As Marlow begins his journey up the Congo River, he comes across a French man-of-war ship firing into the vegetation on the coast with no people in sight. His perplexed response to this seemingly unwarranted action acts as a microcosmic critique of colonial violence more generally. Conrad appears to suggest that the European’s presence in Africa, symbolized here by the out-of-place warship, is unnecessary and misguided. Although the notion that “nothing could happen” does not apply to Europe’s imperialistic behavior as a whole, this image still offers a powerful critique of the pointlessness of unprovoked violence.

"But as I stood on this hillside I foresaw that in the blinding sunshine of that land I would become acquainted with a flabby, pretending, weak-eyed devil of a rapacious and pitiless folly."

After watching African men pointlessly blast at a cliff and witnessing the chain-gang trudge by, Marlow offers this observation regarding the circumstances of the men at the Outer Station. He explains that unlike the powerful devils of violence, greed, or lust, a weak devil of foolishness plagues the men.
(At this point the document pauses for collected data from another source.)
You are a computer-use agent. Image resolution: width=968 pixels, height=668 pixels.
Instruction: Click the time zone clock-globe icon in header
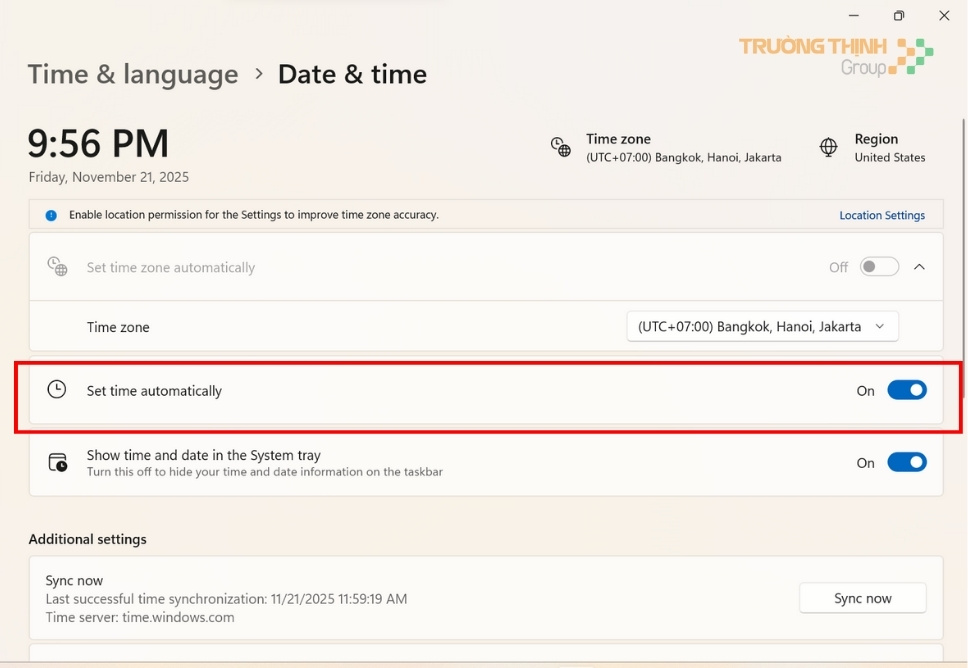point(561,147)
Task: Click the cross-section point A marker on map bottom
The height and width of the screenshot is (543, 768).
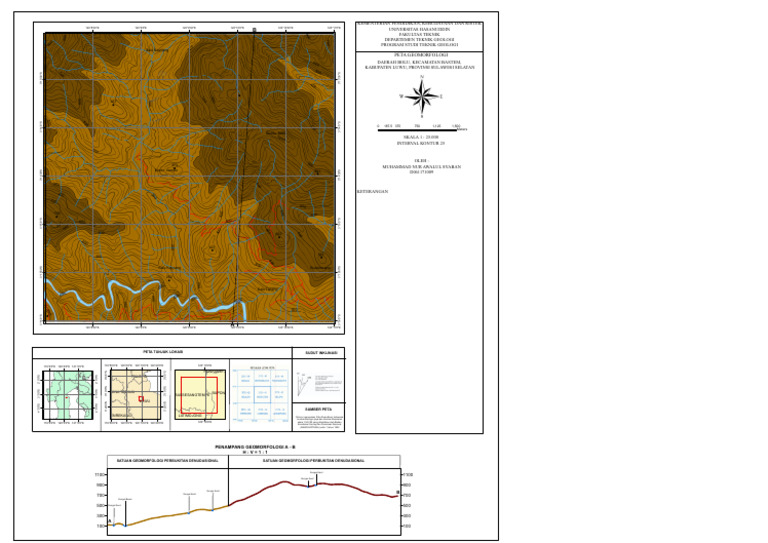Action: pos(232,326)
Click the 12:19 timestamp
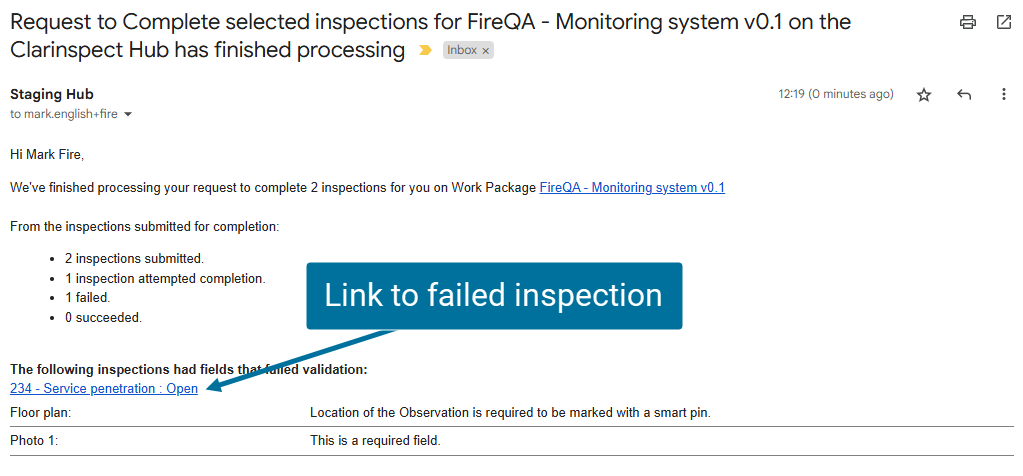The height and width of the screenshot is (476, 1023). 836,94
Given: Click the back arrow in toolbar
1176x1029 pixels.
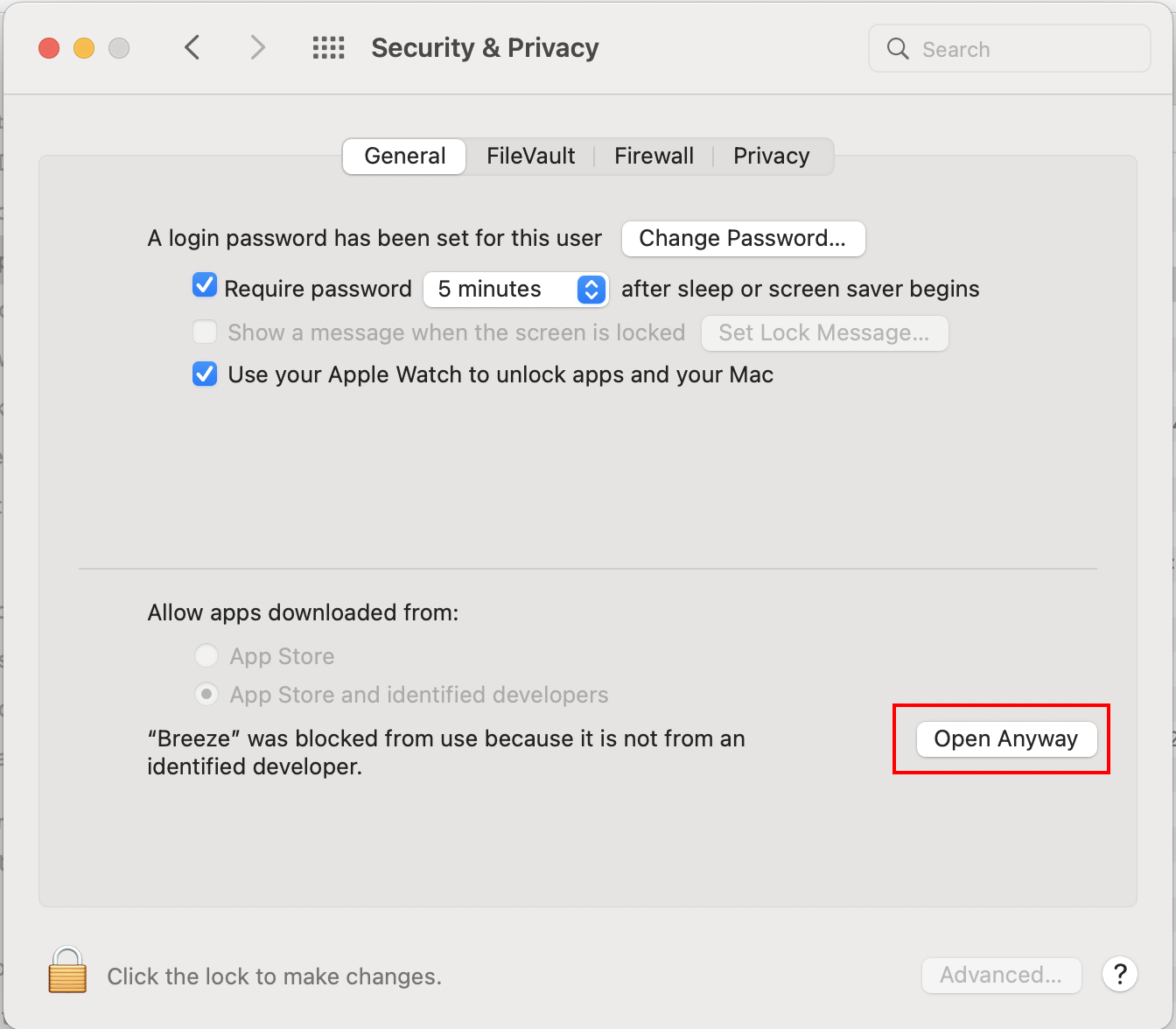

The fact that he describes the evil they face as “pretending,” however, implies that folly is not a real, or innate, source of human temptation but rather a state of existence imposed by the merciless European men in charge of the Station. 
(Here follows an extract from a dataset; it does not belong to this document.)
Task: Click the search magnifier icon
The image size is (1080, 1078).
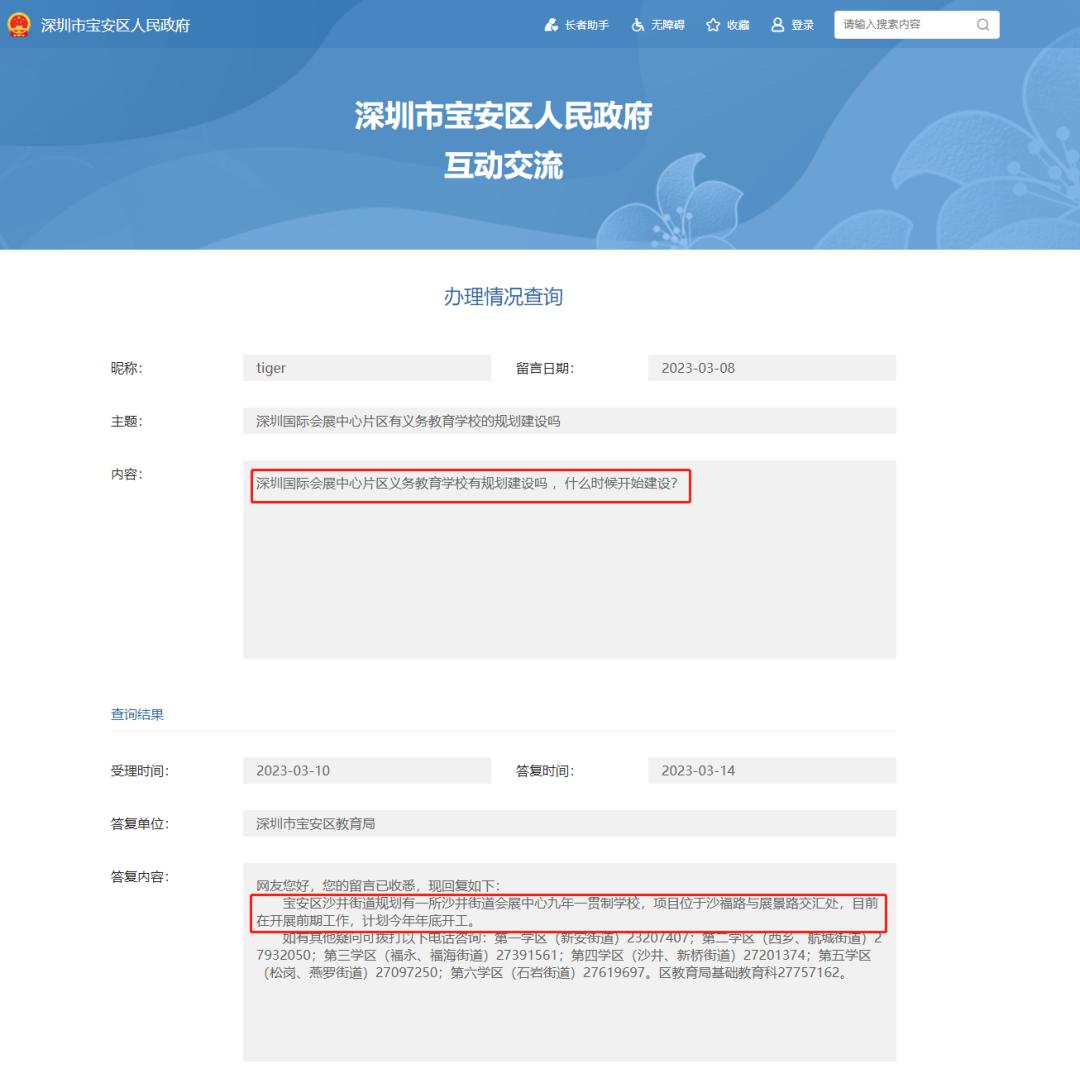Action: (x=983, y=24)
"I avoided a vast artificial hole somebody had been digging on the slope, the purpose of which I found it impossible to divine. It wasn’t a quarry or a sandpit, anyhow. It was just a hole. It might have been connected with the philanthropic desire of giving the criminals something to do."
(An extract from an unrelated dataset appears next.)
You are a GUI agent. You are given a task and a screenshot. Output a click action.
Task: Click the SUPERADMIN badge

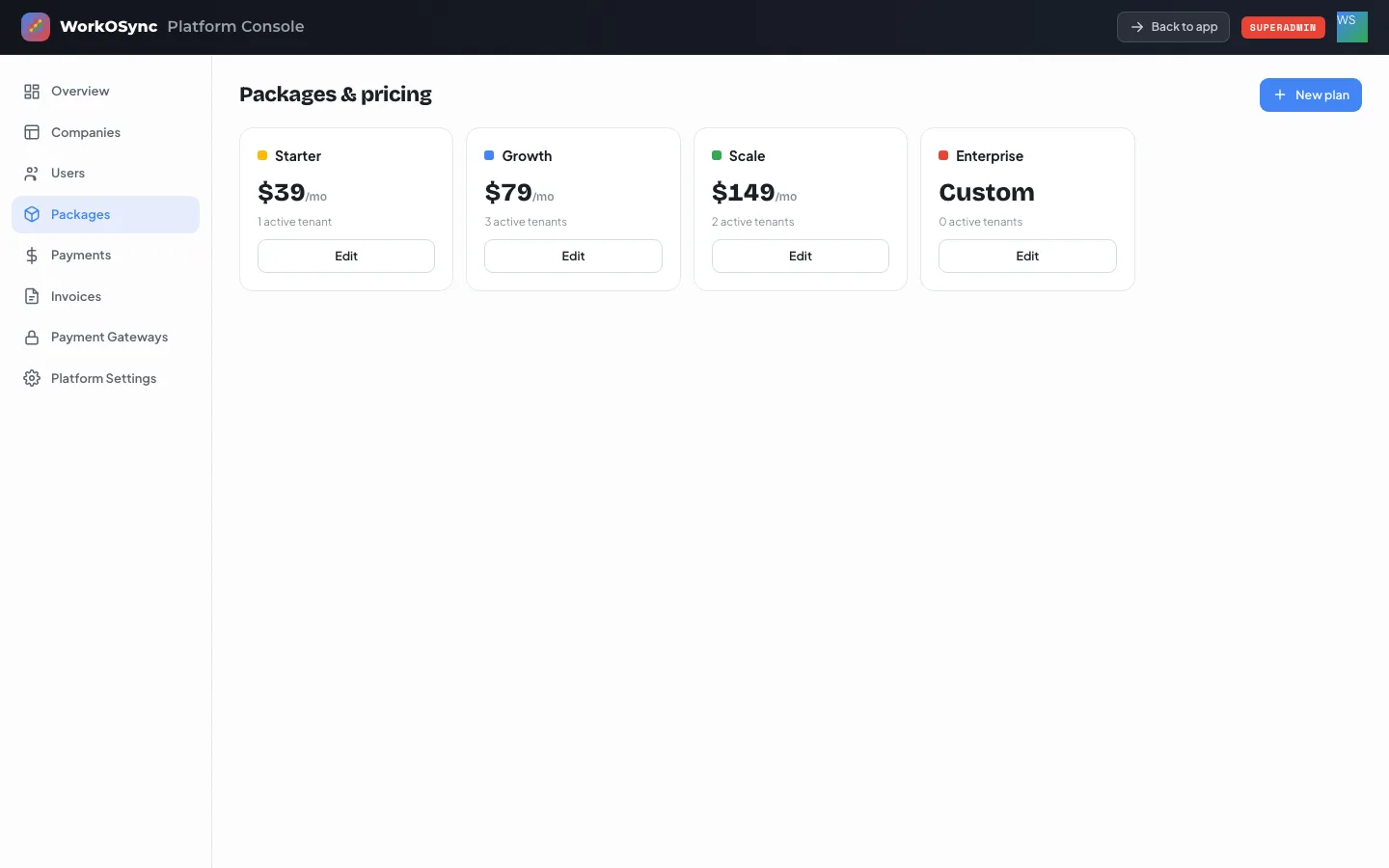point(1283,27)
Among the many futile jobs assigned to the men at the Outer Station, the digging of this meaningless hole seems to confuse Marlow the most. His description of the hole as “artificial” emphasizes that the need for its existence is wholly manufactured with no real purpose behind it. The notion of the work stemming from a “philanthropic desire” exists in the same realm as white saviorism serving as a morally-questionable motive for imperialism more generally, a connection which challenges Marlow’s assumption that a degree of true pity lies behind the useless labor.